Written instruction — Rewrite the items from the start through the line that contains "coord(382,90)", inclusive, as a Markdown table with a No. column for the row number and a Line column for the line, leaving out blank lines.

* BEGIN Items *

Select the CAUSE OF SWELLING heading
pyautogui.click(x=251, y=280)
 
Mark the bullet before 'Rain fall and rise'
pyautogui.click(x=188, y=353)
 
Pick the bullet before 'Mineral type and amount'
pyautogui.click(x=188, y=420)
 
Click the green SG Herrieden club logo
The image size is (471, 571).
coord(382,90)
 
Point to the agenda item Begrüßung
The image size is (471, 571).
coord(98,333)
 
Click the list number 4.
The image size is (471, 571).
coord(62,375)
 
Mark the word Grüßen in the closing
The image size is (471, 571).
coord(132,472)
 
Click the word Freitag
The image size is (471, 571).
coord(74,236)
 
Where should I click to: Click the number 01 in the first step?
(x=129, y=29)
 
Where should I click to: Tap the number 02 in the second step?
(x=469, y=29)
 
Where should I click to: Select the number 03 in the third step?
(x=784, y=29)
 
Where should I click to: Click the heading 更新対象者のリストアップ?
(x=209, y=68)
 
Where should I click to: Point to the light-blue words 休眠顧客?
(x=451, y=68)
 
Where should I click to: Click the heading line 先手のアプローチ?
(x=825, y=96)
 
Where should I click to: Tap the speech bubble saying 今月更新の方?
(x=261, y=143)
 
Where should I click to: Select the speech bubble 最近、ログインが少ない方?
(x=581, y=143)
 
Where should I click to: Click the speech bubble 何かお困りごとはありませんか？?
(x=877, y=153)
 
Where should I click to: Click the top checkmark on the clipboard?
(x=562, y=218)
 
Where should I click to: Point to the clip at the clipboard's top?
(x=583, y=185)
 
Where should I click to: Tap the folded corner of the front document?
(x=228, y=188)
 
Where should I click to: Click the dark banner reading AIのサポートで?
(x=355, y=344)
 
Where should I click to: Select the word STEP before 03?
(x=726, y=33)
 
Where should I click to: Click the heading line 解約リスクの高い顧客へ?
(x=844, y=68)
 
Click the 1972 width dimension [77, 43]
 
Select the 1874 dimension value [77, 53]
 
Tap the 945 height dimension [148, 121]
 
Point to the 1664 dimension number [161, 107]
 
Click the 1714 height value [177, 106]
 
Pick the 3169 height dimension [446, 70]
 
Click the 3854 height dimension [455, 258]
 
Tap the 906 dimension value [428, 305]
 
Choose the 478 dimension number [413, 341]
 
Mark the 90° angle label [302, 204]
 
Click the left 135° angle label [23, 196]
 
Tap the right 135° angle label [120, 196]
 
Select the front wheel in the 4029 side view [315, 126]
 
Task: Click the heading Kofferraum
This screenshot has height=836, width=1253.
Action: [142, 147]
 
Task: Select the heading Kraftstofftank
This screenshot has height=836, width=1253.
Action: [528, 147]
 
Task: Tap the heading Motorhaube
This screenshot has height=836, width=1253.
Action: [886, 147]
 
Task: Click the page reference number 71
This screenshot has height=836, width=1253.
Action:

* END Items *

Answer for this exercise —
| No. | Line |
|---|---|
| 1 | Select the CAUSE OF SWELLING heading |
| 2 | pyautogui.click(x=251, y=280) |
| 3 | Mark the bullet before 'Rain fall and rise' |
| 4 | pyautogui.click(x=188, y=353) |
| 5 | Pick the bullet before 'Mineral type and amount' |
| 6 | pyautogui.click(x=188, y=420) |
| 7 | Click the green SG Herrieden club logo |
| 8 | The image size is (471, 571). |
| 9 | coord(382,90) |